W Turcji doszło do serii zamachów bombowych. Do dwóch z nich doszło na wschodzie kraju. Samochody pułapki eksplodowały pod budynkami policyjnymi. W ich wyniku zginęło co najmniej 6 osób a przynajmniej 257 zostało rannych. Na południowym wschodzie kraju zaatakowano zaś żołnierzy. W wyniku wybuchu ładunku wybuchowego zginęło 3 wojskowych a 6 zostało rannych.

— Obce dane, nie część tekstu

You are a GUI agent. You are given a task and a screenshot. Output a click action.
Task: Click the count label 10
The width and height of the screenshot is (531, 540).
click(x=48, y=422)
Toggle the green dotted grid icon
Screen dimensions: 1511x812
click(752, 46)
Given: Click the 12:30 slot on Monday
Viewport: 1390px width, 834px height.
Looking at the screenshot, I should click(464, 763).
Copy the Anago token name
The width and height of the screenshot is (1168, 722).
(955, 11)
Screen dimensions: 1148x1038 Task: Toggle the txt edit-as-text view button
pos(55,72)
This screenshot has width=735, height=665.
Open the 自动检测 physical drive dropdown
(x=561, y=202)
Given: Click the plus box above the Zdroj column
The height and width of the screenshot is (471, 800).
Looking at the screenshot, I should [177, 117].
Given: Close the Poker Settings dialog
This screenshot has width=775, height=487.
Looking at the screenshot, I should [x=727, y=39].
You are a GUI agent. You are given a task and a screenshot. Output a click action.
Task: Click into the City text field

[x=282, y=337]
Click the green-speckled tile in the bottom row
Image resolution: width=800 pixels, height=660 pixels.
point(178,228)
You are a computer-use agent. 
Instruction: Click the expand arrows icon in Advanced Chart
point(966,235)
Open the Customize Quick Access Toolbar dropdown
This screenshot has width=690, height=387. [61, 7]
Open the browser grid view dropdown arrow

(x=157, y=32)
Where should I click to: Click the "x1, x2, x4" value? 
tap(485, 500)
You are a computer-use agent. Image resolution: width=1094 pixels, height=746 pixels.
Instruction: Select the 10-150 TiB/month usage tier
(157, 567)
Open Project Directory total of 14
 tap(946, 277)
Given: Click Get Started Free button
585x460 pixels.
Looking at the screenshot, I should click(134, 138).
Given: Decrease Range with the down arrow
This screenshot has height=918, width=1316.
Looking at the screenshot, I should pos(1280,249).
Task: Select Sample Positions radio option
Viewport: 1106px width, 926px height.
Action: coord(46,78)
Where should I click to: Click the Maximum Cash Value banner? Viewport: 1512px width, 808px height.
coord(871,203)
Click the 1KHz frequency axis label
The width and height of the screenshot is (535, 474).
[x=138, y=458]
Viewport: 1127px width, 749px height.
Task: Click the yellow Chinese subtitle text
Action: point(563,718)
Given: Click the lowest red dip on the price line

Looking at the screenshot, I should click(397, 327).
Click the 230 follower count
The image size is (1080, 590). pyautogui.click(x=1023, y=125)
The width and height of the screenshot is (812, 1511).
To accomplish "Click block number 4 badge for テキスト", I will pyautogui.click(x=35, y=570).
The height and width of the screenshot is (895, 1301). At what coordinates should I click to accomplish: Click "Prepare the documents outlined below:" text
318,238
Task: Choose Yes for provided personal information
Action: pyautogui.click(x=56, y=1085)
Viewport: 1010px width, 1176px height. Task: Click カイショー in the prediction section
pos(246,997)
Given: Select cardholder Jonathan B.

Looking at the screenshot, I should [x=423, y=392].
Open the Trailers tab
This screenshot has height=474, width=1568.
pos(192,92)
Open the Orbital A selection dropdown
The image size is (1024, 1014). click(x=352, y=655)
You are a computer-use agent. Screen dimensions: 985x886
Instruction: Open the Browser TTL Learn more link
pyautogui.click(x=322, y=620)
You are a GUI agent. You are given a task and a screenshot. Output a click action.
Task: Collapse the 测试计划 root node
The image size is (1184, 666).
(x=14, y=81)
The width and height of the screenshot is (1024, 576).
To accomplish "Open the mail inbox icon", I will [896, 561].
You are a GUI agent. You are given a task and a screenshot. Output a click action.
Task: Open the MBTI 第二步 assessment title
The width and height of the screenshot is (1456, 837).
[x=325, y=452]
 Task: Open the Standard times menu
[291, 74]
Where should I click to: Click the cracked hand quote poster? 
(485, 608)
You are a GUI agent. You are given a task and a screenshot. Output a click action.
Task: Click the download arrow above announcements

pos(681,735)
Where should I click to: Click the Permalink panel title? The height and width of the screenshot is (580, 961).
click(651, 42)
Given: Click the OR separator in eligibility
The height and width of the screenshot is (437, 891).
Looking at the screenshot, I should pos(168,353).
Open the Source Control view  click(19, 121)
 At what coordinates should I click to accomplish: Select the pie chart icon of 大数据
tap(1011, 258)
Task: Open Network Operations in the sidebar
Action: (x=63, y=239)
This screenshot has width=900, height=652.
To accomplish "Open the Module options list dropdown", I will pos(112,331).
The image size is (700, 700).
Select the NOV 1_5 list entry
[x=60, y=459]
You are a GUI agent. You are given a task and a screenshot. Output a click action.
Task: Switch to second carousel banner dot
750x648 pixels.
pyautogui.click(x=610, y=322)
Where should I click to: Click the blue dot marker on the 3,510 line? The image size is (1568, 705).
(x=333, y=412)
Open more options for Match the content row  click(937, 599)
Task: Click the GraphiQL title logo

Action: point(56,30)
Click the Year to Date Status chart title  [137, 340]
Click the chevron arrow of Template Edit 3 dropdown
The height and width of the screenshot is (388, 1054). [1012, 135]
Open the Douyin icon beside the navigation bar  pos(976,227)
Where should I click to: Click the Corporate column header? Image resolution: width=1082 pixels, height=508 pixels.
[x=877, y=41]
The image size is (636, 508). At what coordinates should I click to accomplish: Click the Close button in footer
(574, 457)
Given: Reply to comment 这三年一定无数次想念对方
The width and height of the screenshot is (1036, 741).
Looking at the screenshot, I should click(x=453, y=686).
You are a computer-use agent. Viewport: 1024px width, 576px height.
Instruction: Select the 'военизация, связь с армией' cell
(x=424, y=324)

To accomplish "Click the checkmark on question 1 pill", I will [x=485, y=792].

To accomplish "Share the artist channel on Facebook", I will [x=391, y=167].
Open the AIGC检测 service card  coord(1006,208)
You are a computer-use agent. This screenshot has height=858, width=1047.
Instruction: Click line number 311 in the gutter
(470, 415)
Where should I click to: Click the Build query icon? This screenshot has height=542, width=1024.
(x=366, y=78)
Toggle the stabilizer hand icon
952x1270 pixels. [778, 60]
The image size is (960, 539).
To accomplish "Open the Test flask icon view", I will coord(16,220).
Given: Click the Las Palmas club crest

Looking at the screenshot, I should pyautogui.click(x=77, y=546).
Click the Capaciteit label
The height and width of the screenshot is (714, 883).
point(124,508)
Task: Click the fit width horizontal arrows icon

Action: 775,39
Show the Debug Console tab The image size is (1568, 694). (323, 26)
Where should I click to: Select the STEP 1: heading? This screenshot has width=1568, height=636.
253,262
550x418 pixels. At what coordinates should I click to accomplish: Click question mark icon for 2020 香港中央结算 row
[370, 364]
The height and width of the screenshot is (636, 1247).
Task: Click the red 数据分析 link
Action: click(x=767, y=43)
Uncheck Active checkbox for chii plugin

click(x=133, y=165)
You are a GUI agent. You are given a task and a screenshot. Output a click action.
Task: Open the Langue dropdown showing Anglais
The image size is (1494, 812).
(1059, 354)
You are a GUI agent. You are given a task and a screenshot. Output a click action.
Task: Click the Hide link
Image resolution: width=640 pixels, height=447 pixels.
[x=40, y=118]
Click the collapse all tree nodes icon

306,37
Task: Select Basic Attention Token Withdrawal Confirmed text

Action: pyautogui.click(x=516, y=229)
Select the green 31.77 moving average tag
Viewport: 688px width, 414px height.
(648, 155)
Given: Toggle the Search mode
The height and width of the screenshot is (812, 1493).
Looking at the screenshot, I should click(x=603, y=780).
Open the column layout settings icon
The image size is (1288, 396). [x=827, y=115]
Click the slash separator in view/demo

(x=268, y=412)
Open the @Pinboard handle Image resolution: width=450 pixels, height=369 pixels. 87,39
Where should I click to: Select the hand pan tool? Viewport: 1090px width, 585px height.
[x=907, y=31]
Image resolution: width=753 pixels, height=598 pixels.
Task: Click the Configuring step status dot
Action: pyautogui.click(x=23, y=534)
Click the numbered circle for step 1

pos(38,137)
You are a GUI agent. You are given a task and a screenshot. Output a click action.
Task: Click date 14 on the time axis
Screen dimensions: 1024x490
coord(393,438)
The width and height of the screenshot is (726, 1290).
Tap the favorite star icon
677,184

Do pierwszego z zamachów doszło w nocy ze środy na czwartek. Samochód pułapka eksplodował pod komisariatem policji w mieście Wan lezącym na wschodzie kraju. Zginęło dwóch cywilów i jeden policjant. Rannych zostało – w zależności od źródła – od 40 do 70 osób.

Kolejny atak miał miejsce w czwartek rano. Samochód pułapka wybuchł pod kwaterą główną policji w mieście Elazig również leżącym na wschodzie Turcji. Zginęły co najmniej 3 osoby a 217 (w tym 85 policjantów) zostało rannych.

W południowo-wschodniej części kraju w okręgu Hizan leżącym w prowincji Bitlis doszło zaś do ataku na tureckich żołnierzy. Około godziny 13 lokalnego czasu wybuchł umieszczony przy drodze ładunek wybuchowy. 3 żołnierzy zginęło a 6 odniosło rany.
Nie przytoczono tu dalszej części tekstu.